> **STATED PROBLEM**
Please return the lines below unchanged, character for character.
%%
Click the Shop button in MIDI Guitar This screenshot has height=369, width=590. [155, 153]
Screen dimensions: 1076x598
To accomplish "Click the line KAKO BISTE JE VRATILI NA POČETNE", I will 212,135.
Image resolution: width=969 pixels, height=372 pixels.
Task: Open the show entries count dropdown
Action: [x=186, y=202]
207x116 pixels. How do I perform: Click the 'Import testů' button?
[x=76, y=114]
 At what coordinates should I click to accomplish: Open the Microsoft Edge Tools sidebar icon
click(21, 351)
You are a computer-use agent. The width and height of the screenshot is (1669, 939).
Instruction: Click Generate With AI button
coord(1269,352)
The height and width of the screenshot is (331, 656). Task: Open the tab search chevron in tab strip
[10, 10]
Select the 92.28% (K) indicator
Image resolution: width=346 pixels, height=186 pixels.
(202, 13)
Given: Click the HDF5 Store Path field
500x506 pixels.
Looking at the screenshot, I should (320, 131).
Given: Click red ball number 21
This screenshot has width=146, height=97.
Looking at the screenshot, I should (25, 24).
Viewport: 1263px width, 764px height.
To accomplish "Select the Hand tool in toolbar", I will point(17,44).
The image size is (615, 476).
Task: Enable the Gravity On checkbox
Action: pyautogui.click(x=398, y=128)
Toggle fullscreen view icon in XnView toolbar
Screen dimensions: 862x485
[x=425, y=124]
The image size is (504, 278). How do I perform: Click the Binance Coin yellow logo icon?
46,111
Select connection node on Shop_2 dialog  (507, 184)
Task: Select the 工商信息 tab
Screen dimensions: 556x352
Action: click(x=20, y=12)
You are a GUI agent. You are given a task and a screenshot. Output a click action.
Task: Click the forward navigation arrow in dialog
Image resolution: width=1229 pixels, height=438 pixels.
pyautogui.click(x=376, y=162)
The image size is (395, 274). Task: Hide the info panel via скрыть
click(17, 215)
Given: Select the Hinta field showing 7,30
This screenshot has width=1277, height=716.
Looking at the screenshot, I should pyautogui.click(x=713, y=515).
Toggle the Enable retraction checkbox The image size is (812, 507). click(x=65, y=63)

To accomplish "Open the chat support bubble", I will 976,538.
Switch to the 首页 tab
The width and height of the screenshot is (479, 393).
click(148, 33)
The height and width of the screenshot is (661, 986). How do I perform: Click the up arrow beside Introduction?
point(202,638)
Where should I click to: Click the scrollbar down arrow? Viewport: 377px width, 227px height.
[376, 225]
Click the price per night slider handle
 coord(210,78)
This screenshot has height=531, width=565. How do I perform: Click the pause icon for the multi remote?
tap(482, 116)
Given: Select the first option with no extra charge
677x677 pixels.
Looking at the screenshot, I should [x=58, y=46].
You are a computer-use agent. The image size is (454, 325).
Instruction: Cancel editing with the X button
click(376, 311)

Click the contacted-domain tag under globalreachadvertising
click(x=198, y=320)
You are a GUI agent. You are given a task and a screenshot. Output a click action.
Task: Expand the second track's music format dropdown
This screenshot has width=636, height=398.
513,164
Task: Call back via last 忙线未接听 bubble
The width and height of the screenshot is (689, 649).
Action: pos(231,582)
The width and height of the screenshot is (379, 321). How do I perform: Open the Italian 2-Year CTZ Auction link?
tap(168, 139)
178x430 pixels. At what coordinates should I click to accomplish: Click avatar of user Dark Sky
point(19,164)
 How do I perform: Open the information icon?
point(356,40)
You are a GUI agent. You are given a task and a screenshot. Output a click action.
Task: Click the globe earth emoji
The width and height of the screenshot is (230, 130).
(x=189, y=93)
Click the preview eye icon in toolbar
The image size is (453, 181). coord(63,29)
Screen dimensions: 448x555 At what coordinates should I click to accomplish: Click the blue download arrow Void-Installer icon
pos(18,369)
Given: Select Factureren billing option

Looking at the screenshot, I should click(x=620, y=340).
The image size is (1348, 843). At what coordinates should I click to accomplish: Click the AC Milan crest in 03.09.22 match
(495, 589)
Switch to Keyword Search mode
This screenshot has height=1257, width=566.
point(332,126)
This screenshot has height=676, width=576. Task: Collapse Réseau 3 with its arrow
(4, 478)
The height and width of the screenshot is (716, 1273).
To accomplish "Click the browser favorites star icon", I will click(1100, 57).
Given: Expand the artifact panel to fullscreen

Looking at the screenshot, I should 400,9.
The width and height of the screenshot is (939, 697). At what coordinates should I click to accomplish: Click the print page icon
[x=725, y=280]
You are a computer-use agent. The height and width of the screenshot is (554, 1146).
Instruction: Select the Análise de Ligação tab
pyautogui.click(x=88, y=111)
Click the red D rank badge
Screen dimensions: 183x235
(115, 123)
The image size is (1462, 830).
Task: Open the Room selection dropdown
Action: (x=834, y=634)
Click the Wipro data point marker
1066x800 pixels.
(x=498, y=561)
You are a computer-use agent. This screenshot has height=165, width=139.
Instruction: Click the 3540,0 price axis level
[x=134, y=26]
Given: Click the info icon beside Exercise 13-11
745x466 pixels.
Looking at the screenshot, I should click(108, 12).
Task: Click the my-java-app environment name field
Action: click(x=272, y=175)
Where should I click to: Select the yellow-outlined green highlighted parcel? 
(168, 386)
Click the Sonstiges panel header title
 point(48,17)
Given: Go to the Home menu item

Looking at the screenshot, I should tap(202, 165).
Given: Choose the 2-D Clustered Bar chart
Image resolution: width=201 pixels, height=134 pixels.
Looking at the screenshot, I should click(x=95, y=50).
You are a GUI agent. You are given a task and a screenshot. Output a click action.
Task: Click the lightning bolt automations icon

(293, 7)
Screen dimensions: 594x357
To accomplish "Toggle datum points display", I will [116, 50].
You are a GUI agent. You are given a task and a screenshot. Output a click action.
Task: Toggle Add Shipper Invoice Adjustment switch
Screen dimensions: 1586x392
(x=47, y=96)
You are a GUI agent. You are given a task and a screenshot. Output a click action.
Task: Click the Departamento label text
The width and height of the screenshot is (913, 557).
%%
> **IN RESPONSE**
Click the Shop button in MIDI Guitar This screenshot has height=369, width=590. [155, 153]
Screen dimensions: 1076x598
To accomplish "Click the line KAKO BISTE JE VRATILI NA POČETNE", I will 212,135.
Image resolution: width=969 pixels, height=372 pixels.
Task: Open the show entries count dropdown
Action: [x=186, y=202]
207x116 pixels. How do I perform: Click the 'Import testů' button?
[x=76, y=114]
 At what coordinates should I click to accomplish: Open the Microsoft Edge Tools sidebar icon
click(21, 351)
You are a computer-use agent. The width and height of the screenshot is (1669, 939).
Instruction: Click Generate With AI button
coord(1269,352)
The height and width of the screenshot is (331, 656). Task: Open the tab search chevron in tab strip
[10, 10]
Select the 92.28% (K) indicator
Image resolution: width=346 pixels, height=186 pixels.
(202, 13)
Given: Click the HDF5 Store Path field
500x506 pixels.
Looking at the screenshot, I should (320, 131).
Given: Click red ball number 21
This screenshot has width=146, height=97.
Looking at the screenshot, I should (25, 24).
Viewport: 1263px width, 764px height.
To accomplish "Select the Hand tool in toolbar", I will point(17,44).
The image size is (615, 476).
Task: Enable the Gravity On checkbox
Action: pyautogui.click(x=398, y=128)
Toggle fullscreen view icon in XnView toolbar
Screen dimensions: 862x485
[x=425, y=124]
The image size is (504, 278). How do I perform: Click the Binance Coin yellow logo icon?
46,111
Select connection node on Shop_2 dialog  (507, 184)
Task: Select the 工商信息 tab
Screen dimensions: 556x352
Action: click(x=20, y=12)
You are a GUI agent. You are given a task and a screenshot. Output a click action.
Task: Click the forward navigation arrow in dialog
Image resolution: width=1229 pixels, height=438 pixels.
pyautogui.click(x=376, y=162)
The image size is (395, 274). Task: Hide the info panel via скрыть
click(17, 215)
Given: Select the Hinta field showing 7,30
This screenshot has width=1277, height=716.
Looking at the screenshot, I should pyautogui.click(x=713, y=515).
Toggle the Enable retraction checkbox The image size is (812, 507). click(x=65, y=63)

To accomplish "Open the chat support bubble", I will 976,538.
Switch to the 首页 tab
The width and height of the screenshot is (479, 393).
click(148, 33)
The height and width of the screenshot is (661, 986). How do I perform: Click the up arrow beside Introduction?
point(202,638)
Where should I click to: Click the scrollbar down arrow? Viewport: 377px width, 227px height.
[376, 225]
Click the price per night slider handle
 coord(210,78)
This screenshot has height=531, width=565. How do I perform: Click the pause icon for the multi remote?
tap(482, 116)
Given: Select the first option with no extra charge
677x677 pixels.
Looking at the screenshot, I should [x=58, y=46].
You are a computer-use agent. The image size is (454, 325).
Instruction: Cancel editing with the X button
click(376, 311)

Click the contacted-domain tag under globalreachadvertising
click(x=198, y=320)
You are a GUI agent. You are given a task and a screenshot. Output a click action.
Task: Expand the second track's music format dropdown
This screenshot has width=636, height=398.
513,164
Task: Call back via last 忙线未接听 bubble
The width and height of the screenshot is (689, 649).
Action: pos(231,582)
The width and height of the screenshot is (379, 321). How do I perform: Open the Italian 2-Year CTZ Auction link?
tap(168, 139)
178x430 pixels. At what coordinates should I click to accomplish: Click avatar of user Dark Sky
point(19,164)
 How do I perform: Open the information icon?
point(356,40)
You are a GUI agent. You are given a task and a screenshot. Output a click action.
Task: Click the globe earth emoji
The width and height of the screenshot is (230, 130).
(x=189, y=93)
Click the preview eye icon in toolbar
The image size is (453, 181). coord(63,29)
Screen dimensions: 448x555 At what coordinates should I click to accomplish: Click the blue download arrow Void-Installer icon
pos(18,369)
Given: Select Factureren billing option

Looking at the screenshot, I should click(x=620, y=340).
The image size is (1348, 843). At what coordinates should I click to accomplish: Click the AC Milan crest in 03.09.22 match
(495, 589)
Switch to Keyword Search mode
This screenshot has height=1257, width=566.
point(332,126)
This screenshot has height=676, width=576. Task: Collapse Réseau 3 with its arrow
(4, 478)
The height and width of the screenshot is (716, 1273).
To accomplish "Click the browser favorites star icon", I will click(1100, 57).
Given: Expand the artifact panel to fullscreen

Looking at the screenshot, I should 400,9.
The width and height of the screenshot is (939, 697). At what coordinates should I click to accomplish: Click the print page icon
[x=725, y=280]
You are a computer-use agent. The height and width of the screenshot is (554, 1146).
Instruction: Select the Análise de Ligação tab
pyautogui.click(x=88, y=111)
Click the red D rank badge
Screen dimensions: 183x235
(115, 123)
The image size is (1462, 830).
Task: Open the Room selection dropdown
Action: (x=834, y=634)
Click the Wipro data point marker
1066x800 pixels.
(x=498, y=561)
You are a computer-use agent. This screenshot has height=165, width=139.
Instruction: Click the 3540,0 price axis level
[x=134, y=26]
Given: Click the info icon beside Exercise 13-11
745x466 pixels.
Looking at the screenshot, I should click(108, 12).
Task: Click the my-java-app environment name field
Action: click(x=272, y=175)
Where should I click to: Select the yellow-outlined green highlighted parcel? 
(168, 386)
Click the Sonstiges panel header title
 point(48,17)
Given: Go to the Home menu item

Looking at the screenshot, I should tap(202, 165).
Given: Choose the 2-D Clustered Bar chart
Image resolution: width=201 pixels, height=134 pixels.
Looking at the screenshot, I should click(x=95, y=50).
You are a GUI agent. You are given a task and a screenshot. Output a click action.
Task: Click the lightning bolt automations icon

(293, 7)
Screen dimensions: 594x357
To accomplish "Toggle datum points display", I will [116, 50].
You are a GUI agent. You are given a task and a screenshot. Output a click action.
Task: Toggle Add Shipper Invoice Adjustment switch
Screen dimensions: 1586x392
(x=47, y=96)
You are a GUI agent. You are given a task and a screenshot. Output a click action.
Task: Click the Departamento label text
The width and height of the screenshot is (913, 557).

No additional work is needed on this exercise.